The ASX-listed company has developed an app which it claims detects pain simply from analysing facial micro-expressions. The mobile phone app automatically detects pain through facial recognition technology and liaises with other digital tools to update patient records and care management resources.

According to PainChek, it’s app is the world’s first smartphone pain assessment and monitoring device which is primarily designed to assist care workers and nurses with objectively identifying pain symptoms among people who are unable to communicate such as dementia sufferers or pre-verbal children.

According to the World Health Organisation, there are an estimated 150 million carers for people with dementia globally.

Pain often goes unrecognised and under-treated in people with communication difficulties such as dementia. Although tools exist to assess pain, they are often subjective, manually based and subsequently underused by carers.

PainChek intends to commercialise this gap in the market with its secure smartphone-based medical device that uses artificial intelligence to assess and score pain levels in real time and update medical records in the cloud.

Regulator-approved commercial path

PainChek has already obtained regulatory clearance in Australia and Europe but hopes to add US permissions to its portfolio in order to access the largest healthcare market in the world and present its product in front of millions of potential users.

“We are pleased with this preliminary response as the FDA recognises PainChek as a novel medical device and we have experience of this process. The added benefits of conducting clinical trials in the US, prior to commercial launch, includes engaging with major potential clients at an early stage that can accelerate the overall market development in the USA,” said Mr Philip Daffas, chief executive officer of PainChek.

The PainChek app has TGA and CE Mark clearance thereby providing access to more than 40% of the global market including Europe and Australia, which means the company’s commercial focus will remain trained on Australia and the EU until the FDA gives the green light for PainChek to be used in the US.
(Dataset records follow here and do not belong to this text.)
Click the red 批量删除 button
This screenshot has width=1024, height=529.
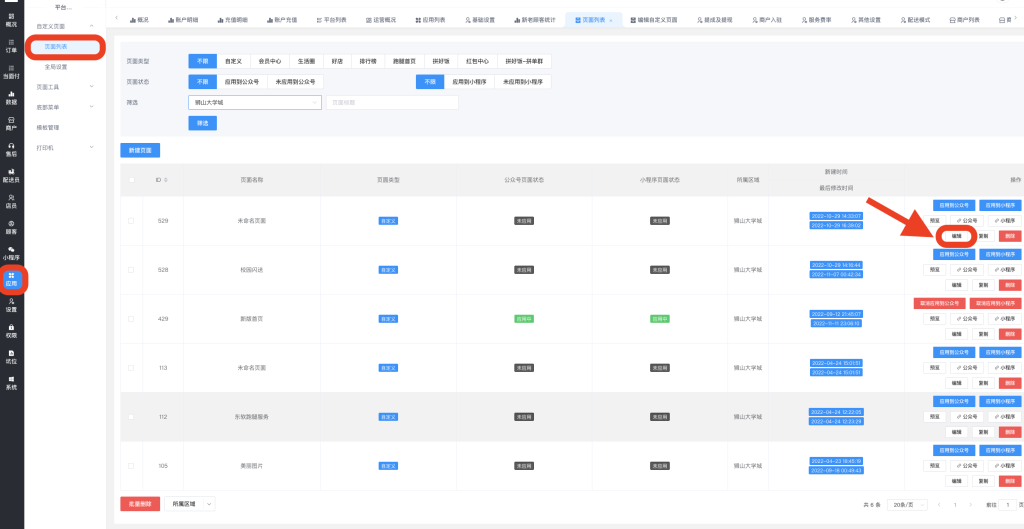139,505
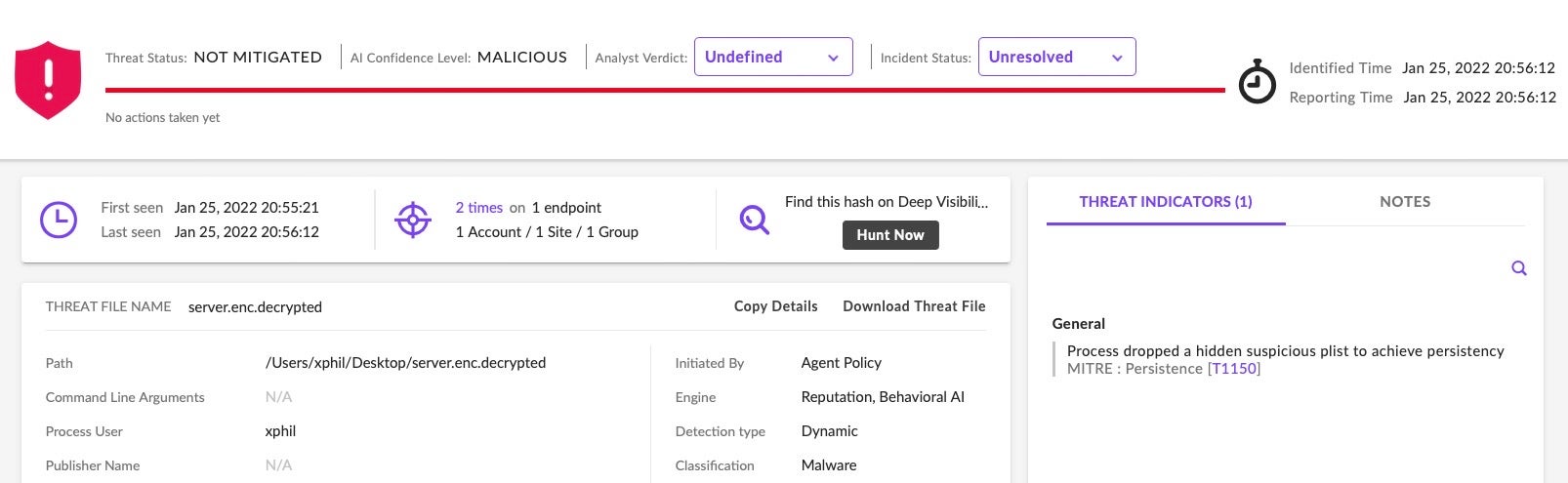Open the Analyst Verdict dropdown
The width and height of the screenshot is (1568, 483).
pos(772,57)
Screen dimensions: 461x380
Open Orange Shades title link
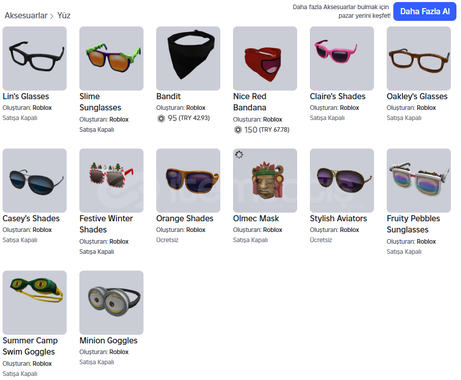(185, 218)
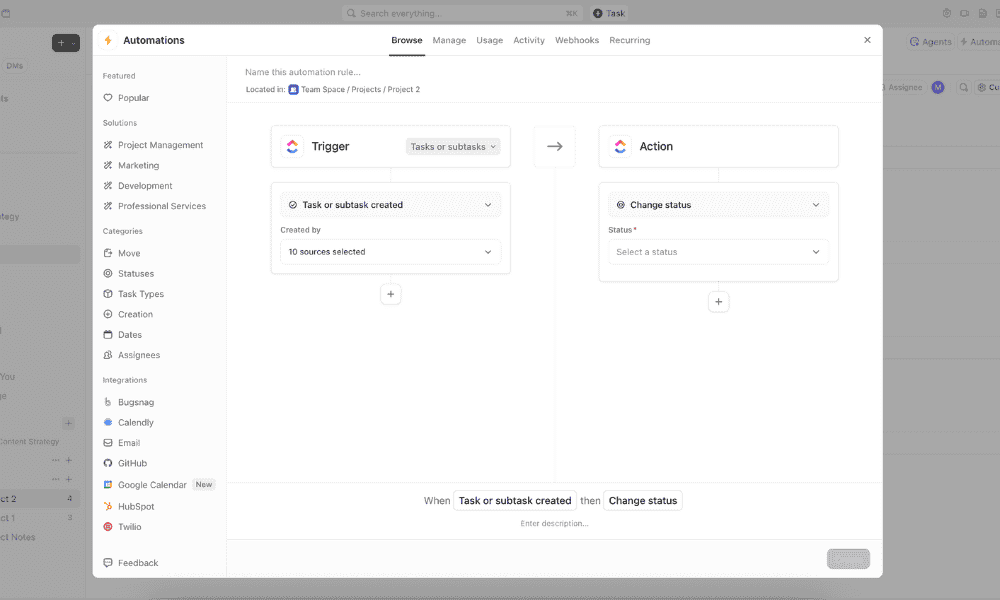Viewport: 1000px width, 600px height.
Task: Click plus icon below Trigger card
Action: (391, 294)
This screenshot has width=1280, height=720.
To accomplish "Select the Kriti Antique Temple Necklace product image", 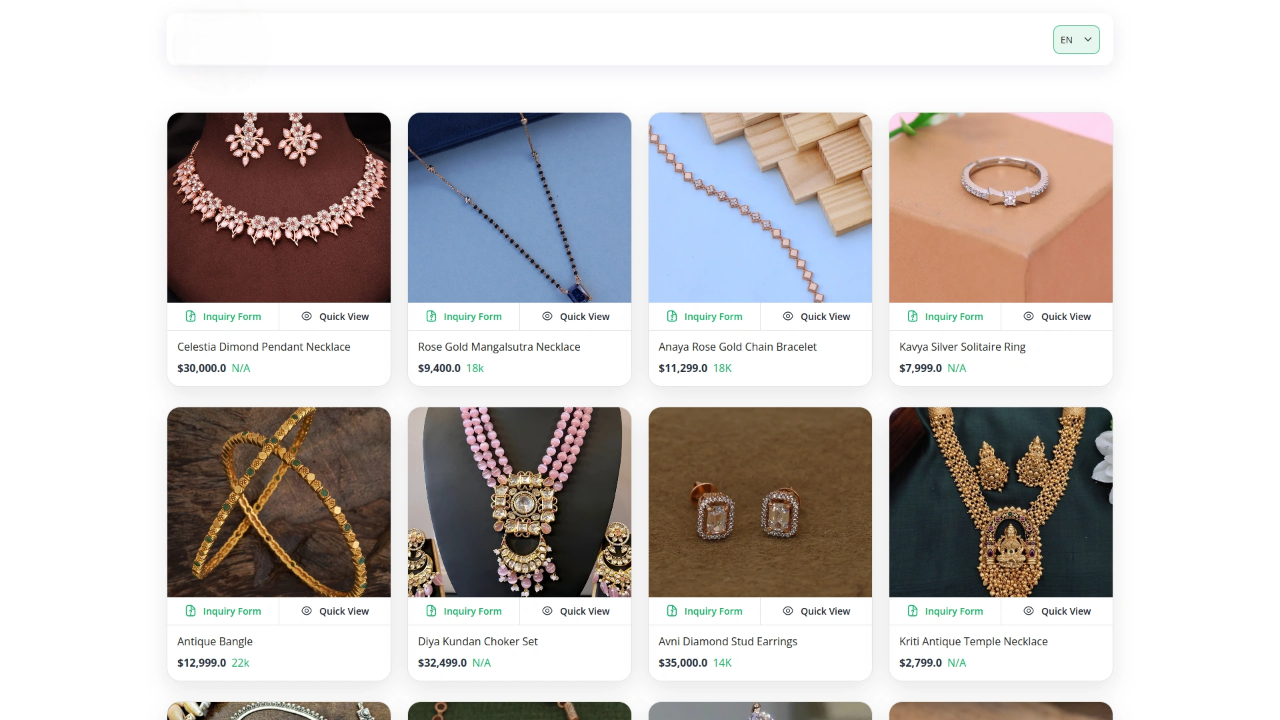I will pyautogui.click(x=1001, y=502).
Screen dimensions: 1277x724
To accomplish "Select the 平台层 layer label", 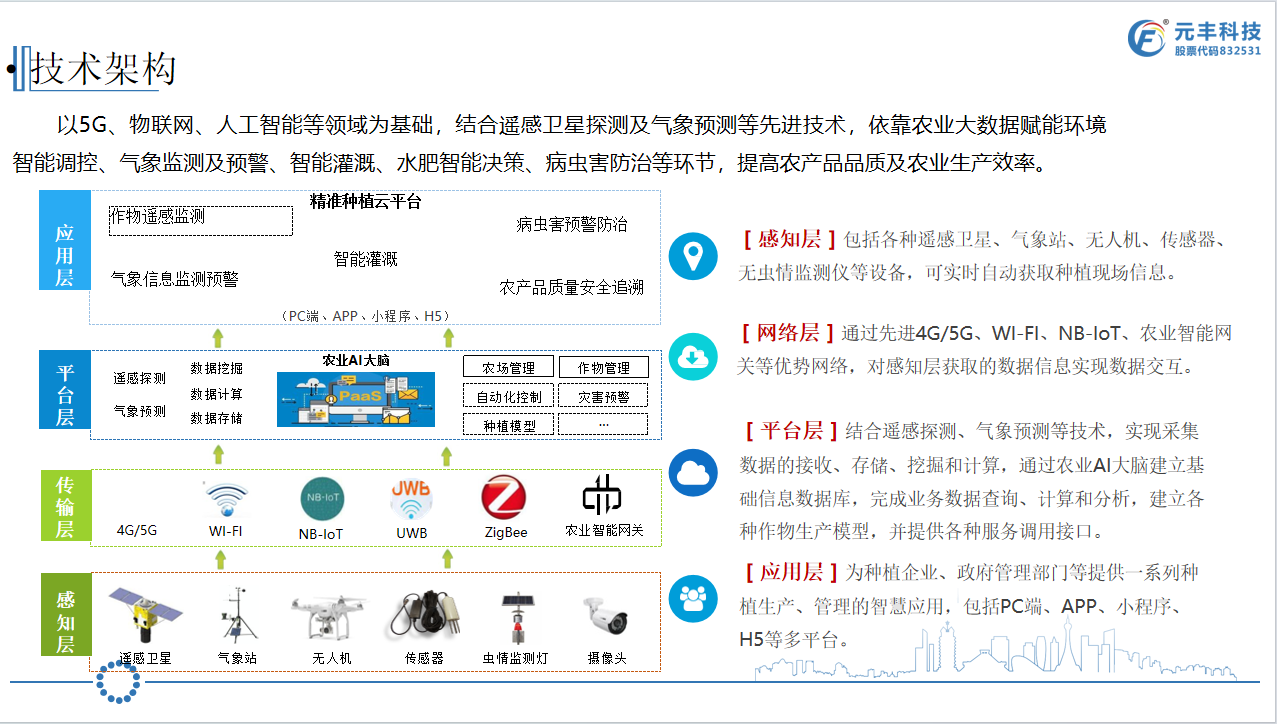I will tap(64, 389).
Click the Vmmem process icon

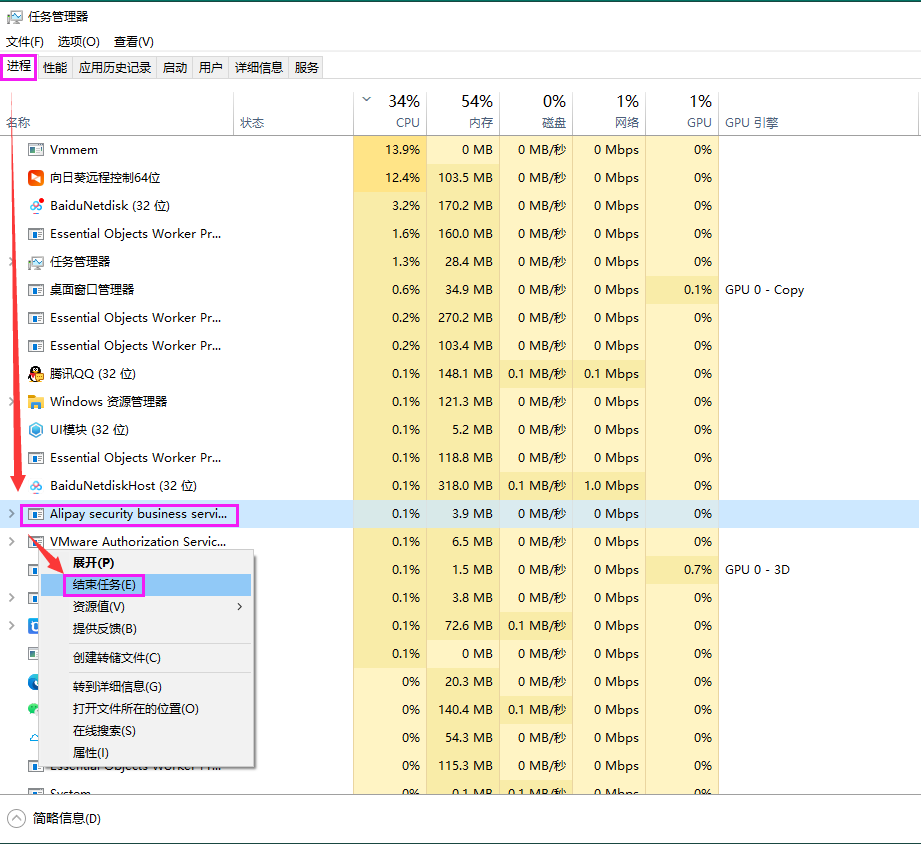coord(36,150)
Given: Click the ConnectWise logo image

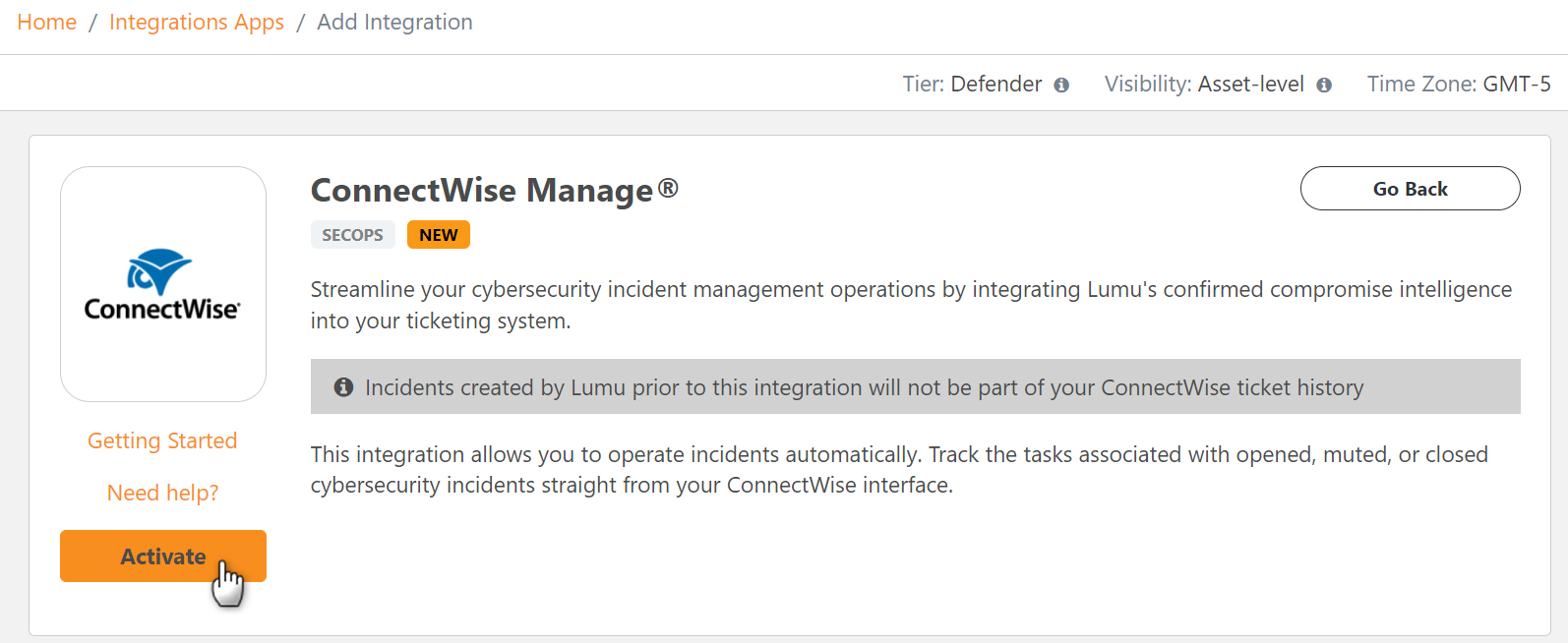Looking at the screenshot, I should pyautogui.click(x=163, y=284).
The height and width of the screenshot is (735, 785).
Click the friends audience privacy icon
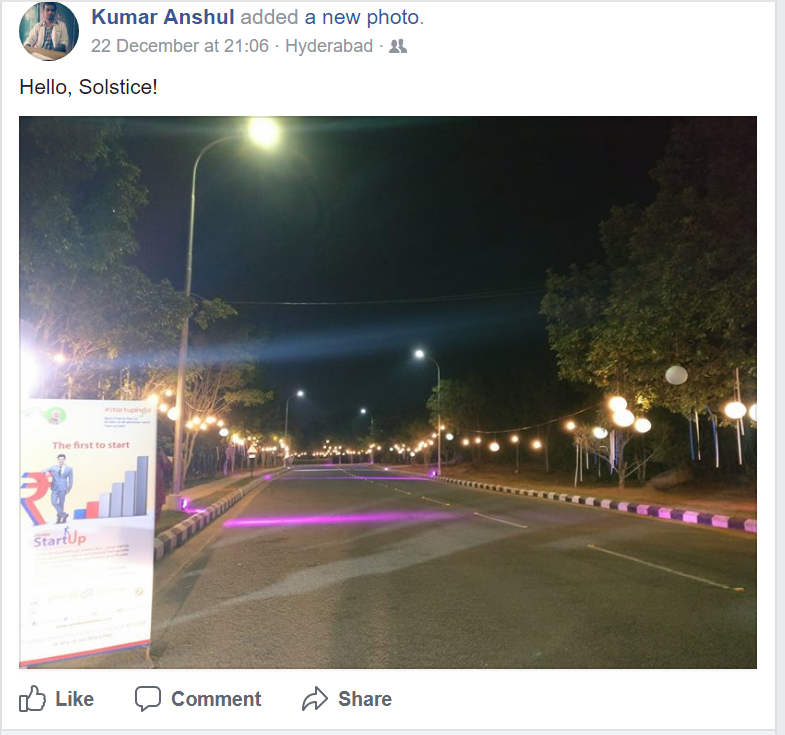398,46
So far, the FDA has advised PainChek that it will have to provide clinical performance data to support its pre-market submission. As part of its discussions with the US regulator, PainChek said that it will provide existing clinical trial results completed outside of the US but warns that additional clinical data may be required for the De Novo submission including a fresh clinical trial in the US.

Several clinical studies conducted in Australian residential aged care centres have been published in the Journal of Alzheimer’s Disease.

The latest published article in June 2017, indicates that PainChek is a valid and reliable pain assessment tool for people with moderate to severe dementia, who can no longer self-report their pain and that it offers significant advantages over the current pain assessment methods.

PainChek’s share price fell more than 7% in late afternoon trade to A$0.065.